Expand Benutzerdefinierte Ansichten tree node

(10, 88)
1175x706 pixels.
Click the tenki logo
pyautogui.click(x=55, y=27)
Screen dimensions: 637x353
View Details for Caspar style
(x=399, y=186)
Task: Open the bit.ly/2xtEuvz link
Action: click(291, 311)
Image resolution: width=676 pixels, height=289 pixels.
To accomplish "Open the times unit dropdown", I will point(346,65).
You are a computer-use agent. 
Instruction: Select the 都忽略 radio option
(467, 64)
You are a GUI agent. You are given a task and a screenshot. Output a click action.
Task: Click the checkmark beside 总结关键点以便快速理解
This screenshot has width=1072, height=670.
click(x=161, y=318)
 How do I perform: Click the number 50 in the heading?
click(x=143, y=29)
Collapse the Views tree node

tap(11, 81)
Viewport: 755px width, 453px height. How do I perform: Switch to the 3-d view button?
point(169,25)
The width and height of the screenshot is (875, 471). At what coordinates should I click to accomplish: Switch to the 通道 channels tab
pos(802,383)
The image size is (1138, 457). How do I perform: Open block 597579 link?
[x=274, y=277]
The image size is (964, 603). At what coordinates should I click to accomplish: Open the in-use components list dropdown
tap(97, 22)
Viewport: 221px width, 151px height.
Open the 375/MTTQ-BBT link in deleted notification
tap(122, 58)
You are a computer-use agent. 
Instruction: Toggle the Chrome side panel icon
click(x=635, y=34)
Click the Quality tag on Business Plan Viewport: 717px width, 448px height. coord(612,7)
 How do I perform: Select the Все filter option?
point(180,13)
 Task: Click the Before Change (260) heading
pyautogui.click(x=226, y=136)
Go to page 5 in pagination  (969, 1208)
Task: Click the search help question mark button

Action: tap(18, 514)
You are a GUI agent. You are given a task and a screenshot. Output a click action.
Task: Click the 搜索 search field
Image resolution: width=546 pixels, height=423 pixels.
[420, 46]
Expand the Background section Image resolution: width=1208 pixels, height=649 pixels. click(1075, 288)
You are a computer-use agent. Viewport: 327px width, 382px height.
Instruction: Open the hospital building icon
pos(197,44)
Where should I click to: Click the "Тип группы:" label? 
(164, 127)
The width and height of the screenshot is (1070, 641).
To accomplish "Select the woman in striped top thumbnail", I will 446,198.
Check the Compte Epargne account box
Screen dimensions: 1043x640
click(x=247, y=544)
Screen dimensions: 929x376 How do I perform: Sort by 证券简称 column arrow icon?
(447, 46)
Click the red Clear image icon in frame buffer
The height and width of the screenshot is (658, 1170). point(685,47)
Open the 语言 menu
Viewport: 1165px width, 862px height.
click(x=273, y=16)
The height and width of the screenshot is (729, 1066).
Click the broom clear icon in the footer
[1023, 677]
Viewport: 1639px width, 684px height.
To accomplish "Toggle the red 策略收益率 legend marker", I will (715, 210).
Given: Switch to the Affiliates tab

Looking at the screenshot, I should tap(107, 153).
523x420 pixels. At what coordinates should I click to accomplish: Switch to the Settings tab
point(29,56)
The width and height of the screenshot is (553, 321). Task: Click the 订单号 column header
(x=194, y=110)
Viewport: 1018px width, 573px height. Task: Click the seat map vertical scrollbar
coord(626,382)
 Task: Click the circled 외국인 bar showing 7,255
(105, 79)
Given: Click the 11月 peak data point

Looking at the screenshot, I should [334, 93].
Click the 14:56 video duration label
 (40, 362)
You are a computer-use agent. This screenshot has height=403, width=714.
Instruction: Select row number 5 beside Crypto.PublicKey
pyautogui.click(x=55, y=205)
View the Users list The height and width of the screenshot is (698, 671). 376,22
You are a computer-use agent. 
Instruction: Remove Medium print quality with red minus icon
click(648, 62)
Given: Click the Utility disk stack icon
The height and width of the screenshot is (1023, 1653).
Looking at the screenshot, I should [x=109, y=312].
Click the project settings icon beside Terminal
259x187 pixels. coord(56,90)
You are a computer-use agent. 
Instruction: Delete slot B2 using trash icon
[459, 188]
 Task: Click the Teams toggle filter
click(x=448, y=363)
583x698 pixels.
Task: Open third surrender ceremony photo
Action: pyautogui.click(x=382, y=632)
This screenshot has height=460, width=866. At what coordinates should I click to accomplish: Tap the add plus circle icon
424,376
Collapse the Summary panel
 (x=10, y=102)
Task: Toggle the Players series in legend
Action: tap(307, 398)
====
- Work to be completed -
Rewrite the items from the beginning up to and including the line with "Expand the Background", putting "drop-down" wherever "dropdown" appears and changing nothing else.

- Complete response -
Expand Benutzerdefinierte Ansichten tree node

(10, 88)
1175x706 pixels.
Click the tenki logo
pyautogui.click(x=55, y=27)
Screen dimensions: 637x353
View Details for Caspar style
(x=399, y=186)
Task: Open the bit.ly/2xtEuvz link
Action: click(291, 311)
Image resolution: width=676 pixels, height=289 pixels.
To accomplish "Open the times unit drop-down", I will point(346,65).
You are a computer-use agent. 
Instruction: Select the 都忽略 radio option
(467, 64)
You are a GUI agent. You are given a task and a screenshot. Output a click action.
Task: Click the checkmark beside 总结关键点以便快速理解
This screenshot has width=1072, height=670.
click(x=161, y=318)
 How do I perform: Click the number 50 in the heading?
click(x=143, y=29)
Collapse the Views tree node

tap(11, 81)
Viewport: 755px width, 453px height. How do I perform: Switch to the 3-d view button?
point(169,25)
The width and height of the screenshot is (875, 471). At what coordinates should I click to accomplish: Switch to the 通道 channels tab
pos(802,383)
The image size is (1138, 457). How do I perform: Open block 597579 link?
[x=274, y=277]
The image size is (964, 603). At what coordinates should I click to accomplish: Open the in-use components list drop-down
tap(97, 22)
Viewport: 221px width, 151px height.
Open the 375/MTTQ-BBT link in deleted notification
tap(122, 58)
You are a computer-use agent. 
Instruction: Toggle the Chrome side panel icon
click(x=635, y=34)
Click the Quality tag on Business Plan Viewport: 717px width, 448px height. coord(612,7)
 How do I perform: Select the Все filter option?
point(180,13)
 Task: Click the Before Change (260) heading
pyautogui.click(x=226, y=136)
Go to page 5 in pagination  (969, 1208)
Task: Click the search help question mark button

Action: tap(18, 514)
You are a GUI agent. You are given a task and a screenshot. Output a click action.
Task: Click the 搜索 search field
Image resolution: width=546 pixels, height=423 pixels.
[420, 46]
Expand the Background section Image resolution: width=1208 pixels, height=649 pixels. click(1075, 288)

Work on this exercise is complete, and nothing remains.